Esculin inhibits proliferation of triple negative breast cancer cells by down-regulating FBI-1
10.3760/cma.j.cn112152-20191001-00642
- VernacularTitle:秦皮甲素通过下调人类免疫缺陷病毒短转录诱导物连接因子1抑制三阴性乳腺癌细胞增殖
- Author:
Miao MO
1
;
Maojian CHEN
;
Yi HUANG
;
Wei JIANG
;
Qinghong QIN
;
Zhijie LIANG
;
Weiping YANG
;
Changyuan WEI
Author Information
1. 广西医科大学附属肿瘤医院乳腺外科,南宁 530021
- Keywords:
Esculin;
Triple negative breast cancer;
Proliferation;
FBI-1;
P53;
P21
- From:
Chinese Journal of Oncology
2020;42(8):629-634
- CountryChina
- Language:Chinese
-
Abstract:
Objective:To investigate the effect of esculin on the proliferation of triple negative breast cancer cells and its molecular mechanism.Methods:MDA-MB-231 cells were treated with 28, 56, 112, 225, 450 and 900 μmol/L of esculin for 24, 48 and 72 h, respectively, and the cell viability was detected by cell counting kit 8 (CCK-8) assay. In addition, MDA-MB-231 cells were treated with 0, 225, 450 and 900 μmol/L of esculin for 48 h. And then the changes in cell morphology were observed by inverted microscope. The clone-forming ability was detected by colony formation assay.

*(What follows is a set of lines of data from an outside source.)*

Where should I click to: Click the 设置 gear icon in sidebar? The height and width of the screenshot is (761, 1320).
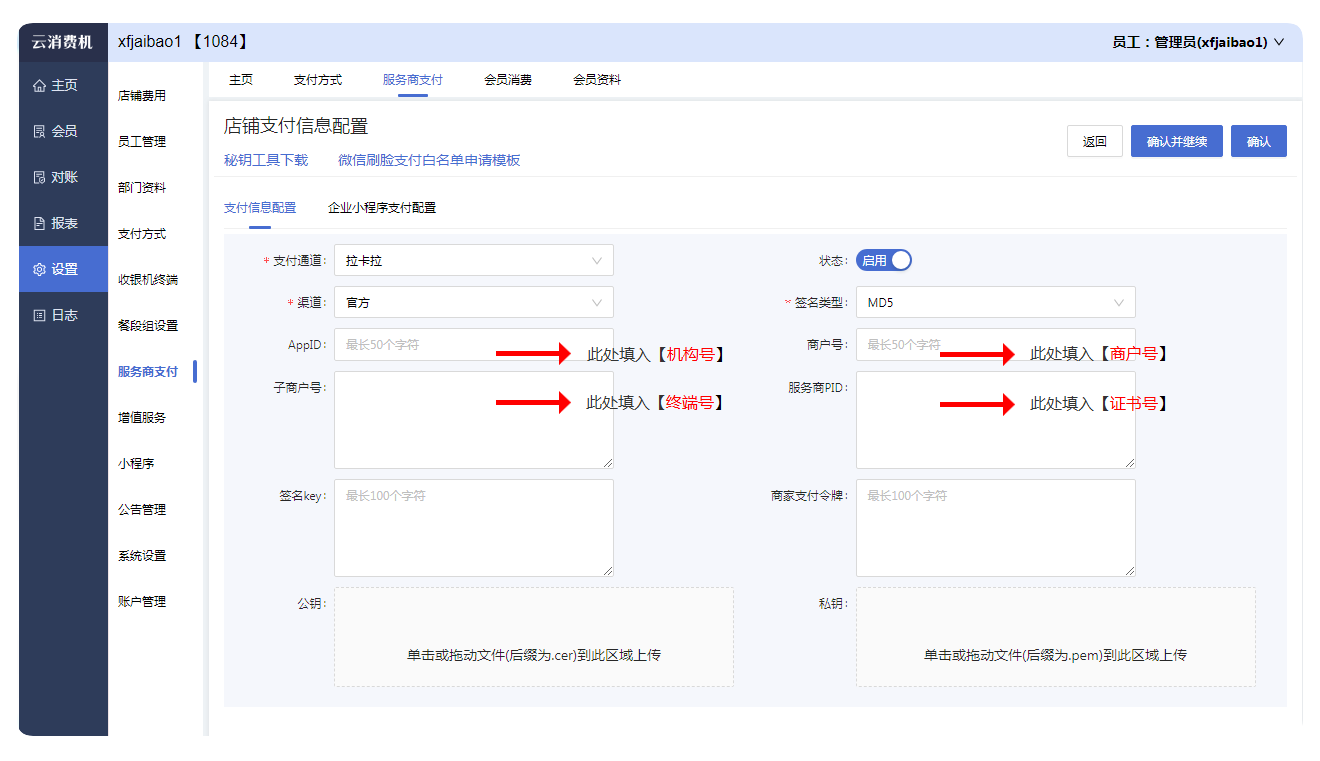click(x=39, y=270)
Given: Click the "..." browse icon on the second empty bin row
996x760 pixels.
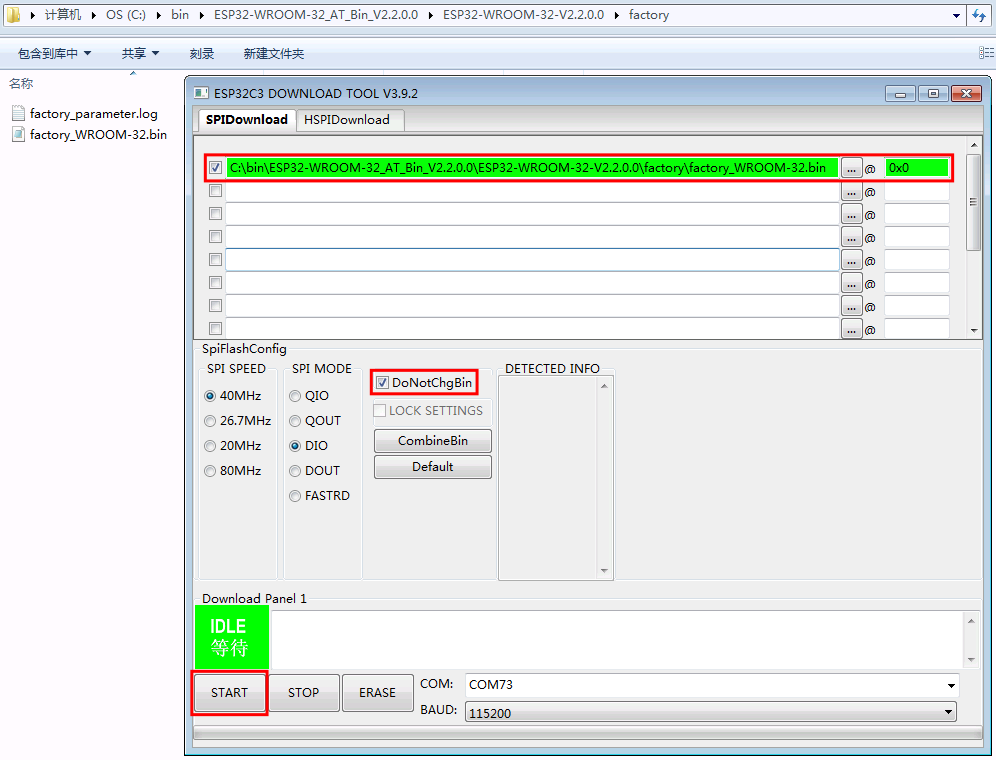Looking at the screenshot, I should click(851, 190).
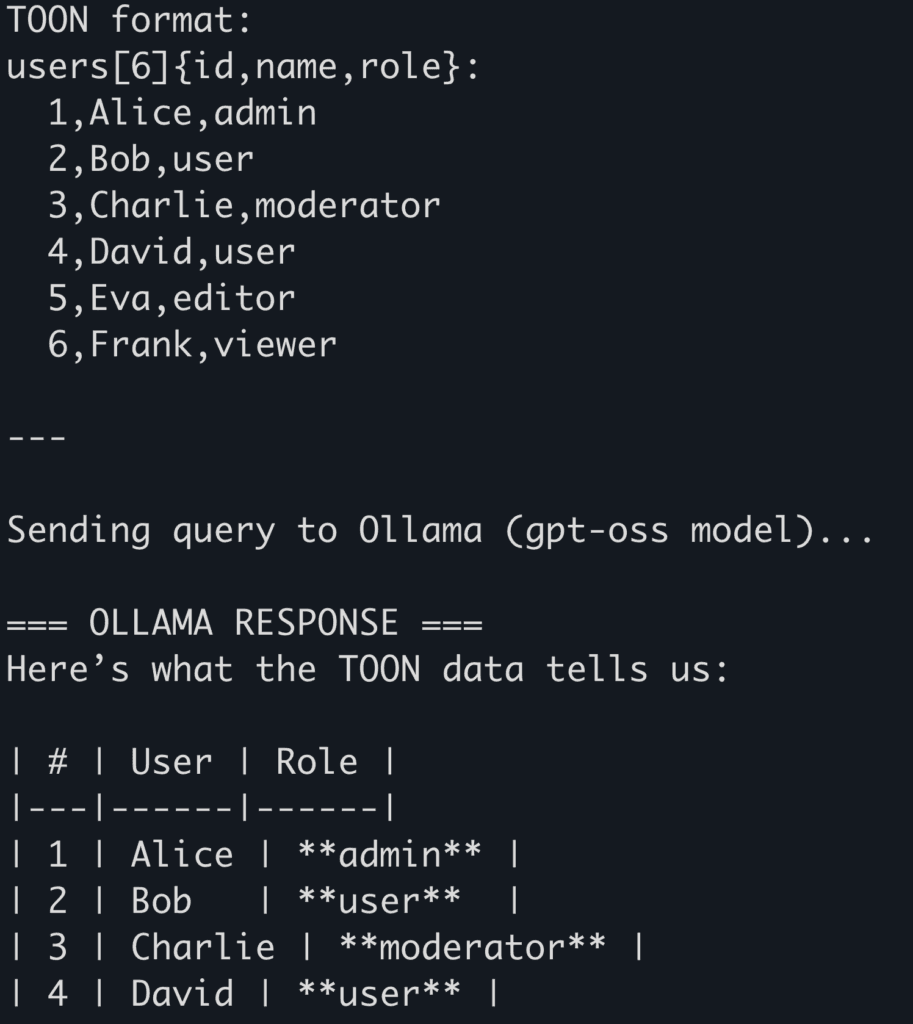This screenshot has height=1024, width=913.
Task: Click the "4,David,user" data row
Action: coord(171,251)
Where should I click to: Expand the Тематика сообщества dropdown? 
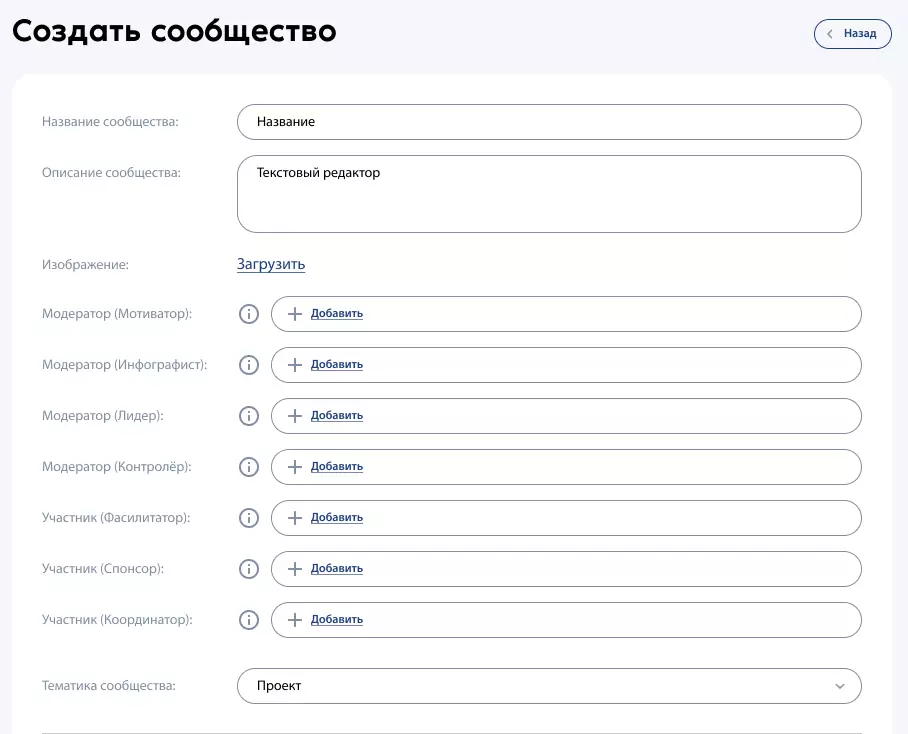(548, 686)
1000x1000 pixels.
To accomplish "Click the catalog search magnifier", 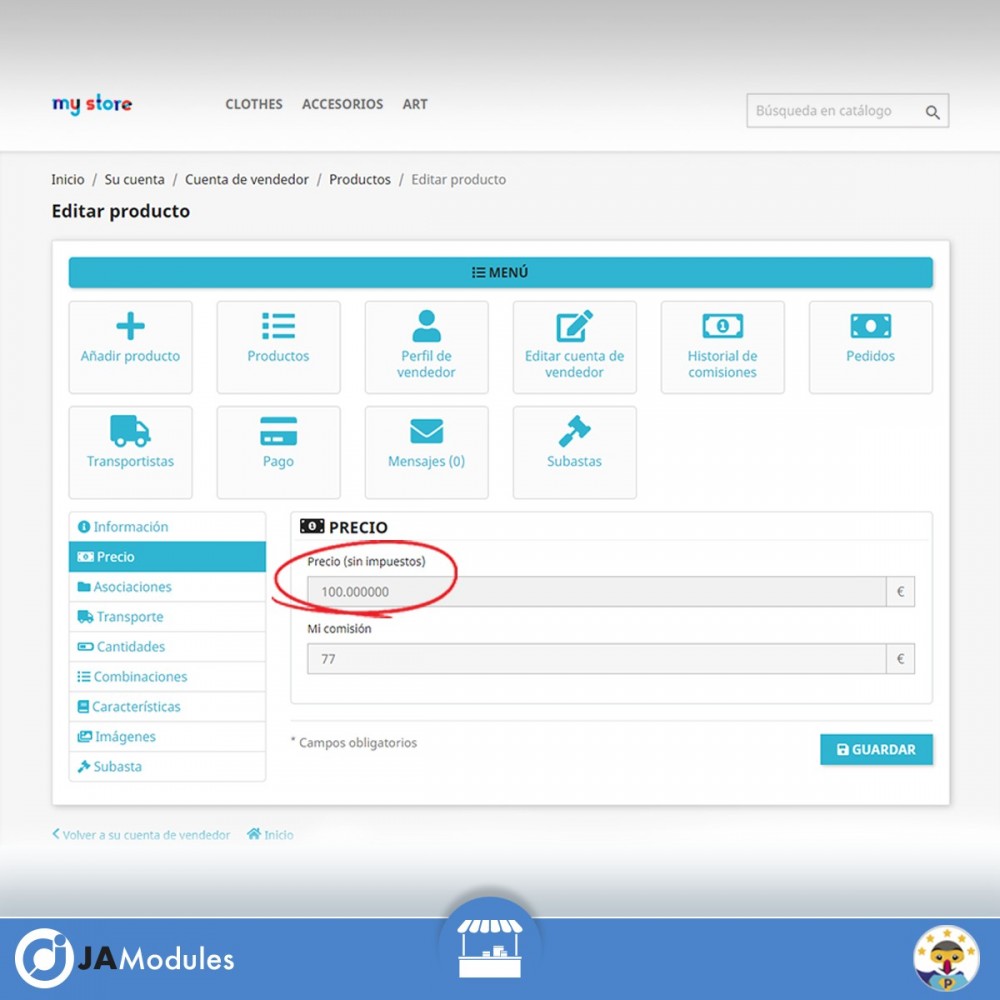I will (x=932, y=111).
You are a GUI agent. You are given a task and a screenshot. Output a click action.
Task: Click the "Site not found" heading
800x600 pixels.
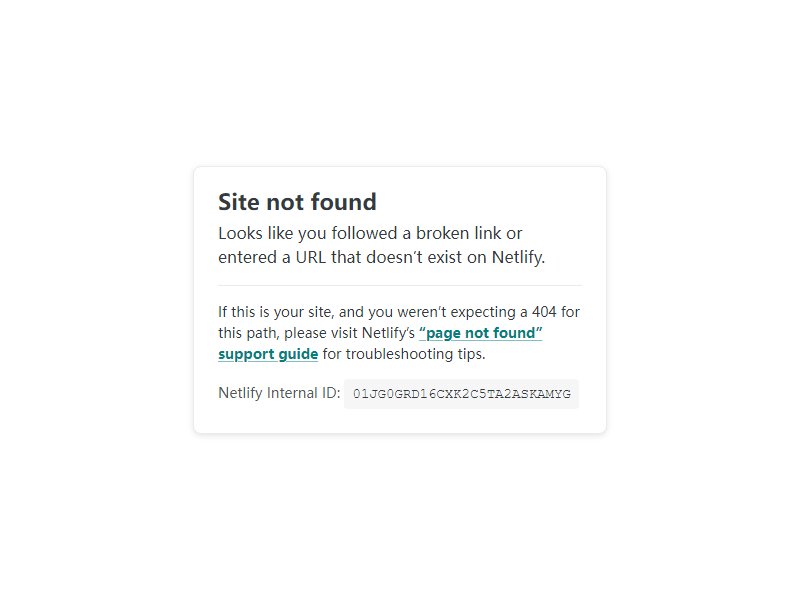[x=297, y=202]
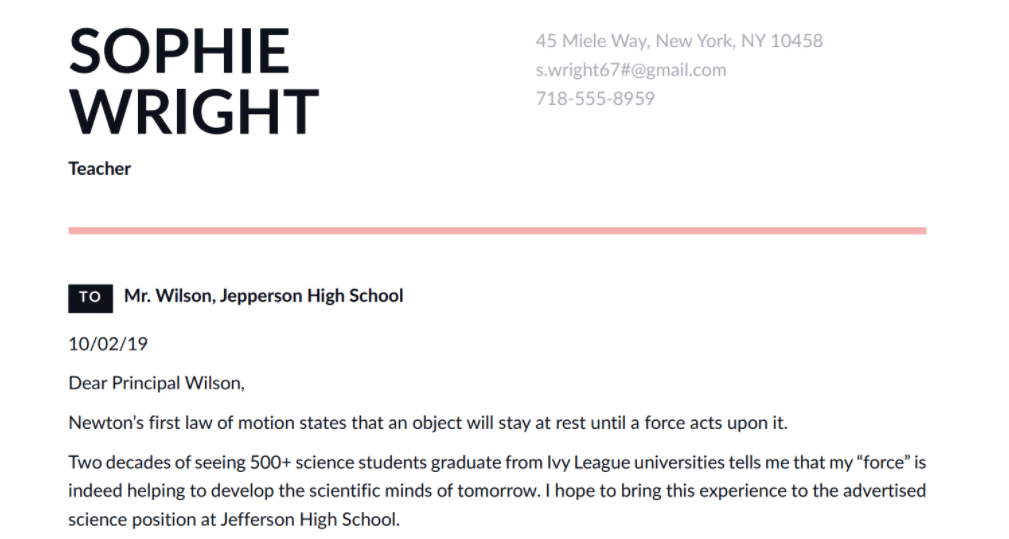This screenshot has width=1009, height=539.
Task: Click the name SOPHIE in the header
Action: (179, 51)
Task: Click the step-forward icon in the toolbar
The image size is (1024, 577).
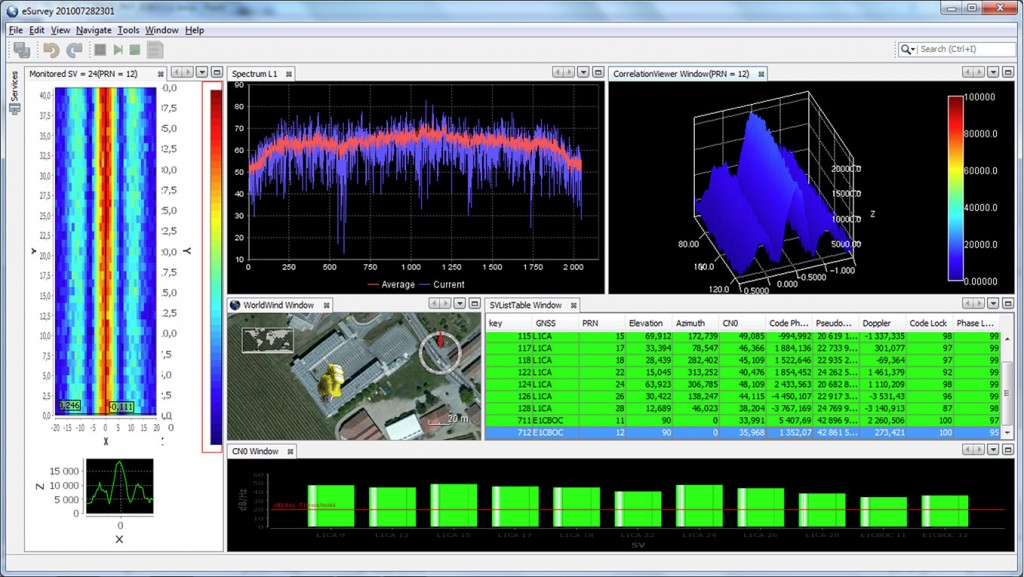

The mRNA expression levels of FBI-1, p53 and p21 were detected using real-time fluorescence quantitative polymerase chain reaction. The protein expression levels of FBI-1, p53, p21 and Ki67 were detected by western blot.Results:Compared with the blank control group, the cell viability of MDA-MB-231 cells that treated with esculin significantly decreased in a dose-dependent and time-dependent manners. After treatment with esculin, MDA-MB-231 cells shrunk, flattened, adhered poorly to the culture dish and the cell spacing became larger. Meanwhile, shedding and incomplete cells appeared, of which 900 μmol/L of esculin treatment group showed the most dramatic changes. In addition, the colony formation ratios were decreased to (77.18±5.13)%, (65.94±4.98)% and (45.92±3.70)% in the 225, 450 and 900 μmol/L of esculin treatment groups compared with blank control, respectively ( P<0.01). Furthermore, the mRNA and protein expressions of FBI-1 increased, while the levels of p53 and p21 mRNA and protein, as well as the protein expression of Ki67 decreased in a concentration-dependent manner ( P<0.01). Conclusion:Esculin may regulate cell cycle-related p53-p21 pathway via FBI-1 mediated DNA replication, thus inhibit the proliferation of triple negative breast cancer cells.